[Source]:

****************

Item 4.01.  Change In Registrant's Certifying Accountant

         (a)
         On March 26, 2008 Riviera Holdings Corporation (the "Company") received
         a letter dated March 25, 2008 from Deloitte & Touche LLP ("D&T")
         notifying the Company that D&T was resigning as the Company's
         independent registered public accounting firm effective as of the date
         of such letter.

         D&T's reports on the Company's financial statements for the fiscal
         years ended December 31, 2006 and 2007 contained no adverse opinion or
         disclaimer of opinion, nor were such reports qualified or modified as
         to uncertainty, audit scope or accounting principle.

         During the Company's fiscal years ended December 31, 2006 and 2007 and
         through March 26, 2008, there were no disagreements between the Company
         and D&T on any matter of accounting principles or practices, financial
         statement disclosure, or auditing scope or procedure, which
         disagreements, if not resolved to the satisfaction of D&T, would have
         caused D&T to make reference thereto in its report on the financial
         statements for such years.

         During the Company's fiscal years ended December 31, 2006 and 2007 and
         through March 26, 2008, there were no "reportable events" as that term
         is described in Item 304(a)(1)(v) of Regulation S-K.

         The Company has provided a copy of the disclosures above to D&T and
         requested D&T to furnish it with a letter addressed to the Securities
         and Exchange Commission stating whether or not D&T agrees with the
         foregoing statements and, if not, the respects in which it disagrees. A
         copy of the letter from D&T to the Securities and Exchange Commission
         is filed as Exhibit 16.1 to this Current Report on Form 8-K.

         (b)

         On March 27, 2008, the Company engaged Ernst & Young LLP ("E&Y") as the
         Company's new independent registered public accounting firm. The
         engagement of E&Y was approved by the Audit Committee of the Company's
         Board of Directors.

         During the years ended December 31, 2006 and 2007 and through March 27,
         2008, the Company did not consult with E&Y with respect to either (i)

****************

[Work instructions]:
1 - Using the accountant-change filing, explain why the Company gave D&T a copy of its disclosures.
2 - Continue the accountant-change filing from the point where the text stops.

[Dataset section]:

****************

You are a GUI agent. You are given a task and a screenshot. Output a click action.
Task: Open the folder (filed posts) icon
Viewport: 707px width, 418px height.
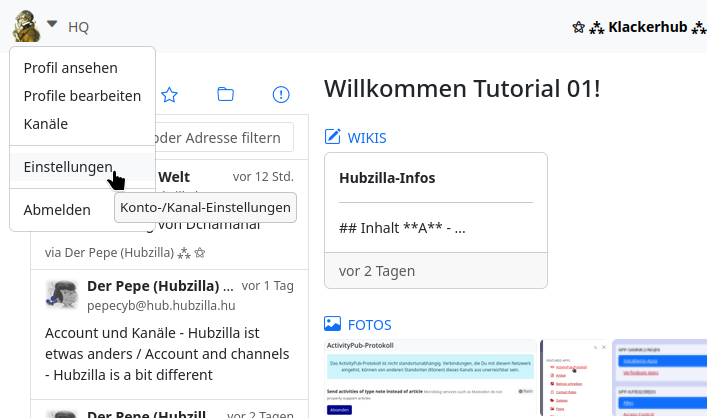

****************

[Results for the exercise]:
1 - The Company gave D&T the disclosures so that D&T could send the Securities and Exchange Commission a letter. In that letter D&T would state whether it agrees with the Company's statements and, if it does not, in which respects it disagrees. A copy of that letter is filed as Exhibit 16.1 to the Current Report on Form 8-K.

2 -
         the application of accounting principles to a specified transaction,
         either completed or proposed; (ii) the type of audit opinion that might
         be rendered on the Company's financial statements; or (iii) any matter
         that was either the subject of disagreement (as defined in Item
         304(a)(1)(iv) of Regulation S-K) or a reportable event (as defined in
         Item 304(a)(1)(v) of Regulation S-K).


Item 9.01         Financial Statements and Exhibits.

(d)      Exhibits

Exhibit Number  Description

16.1  Letter from Deloitte & Touche LLP to the Securities and Exchange
      Commission, dated March 28, 2008.






                                                              SIGNATURES

         Pursuant to the requirements of the Securities Exchange Act of 1934,
the registrant has duly caused this report to be signed on its behalf by the
undersigned hereunto duly authorized.



                             RIVIERA HOLDINGS CORPORATION
                                        (Registrant)

Date:    March  31, 2008
                             By:      /s/Tullio J. Marchionne
                                     -----------------------------
                             Name:    Tullio J. Marchionne
                             Title:   Secretary and General Counsel





                                                                  EXHIBIT 16.1

March 28, 2008

Securities and Exchange Commission
100 F Street, N.E.
Washington, D.C.   20549-7561

Dear Sirs/Madams:

We have read Item 4 of Riviera Holdings Corporation's Form 8-K dated March 28,
2008, and have the following comments:

1. We agree with the statements made in the paragraphs 1, 2, 3, 4 and 5 under
   item (a).

2. We have no basis on which to agree or disagree with the statements made in
   the paragraphs 1 and 2 under item (b).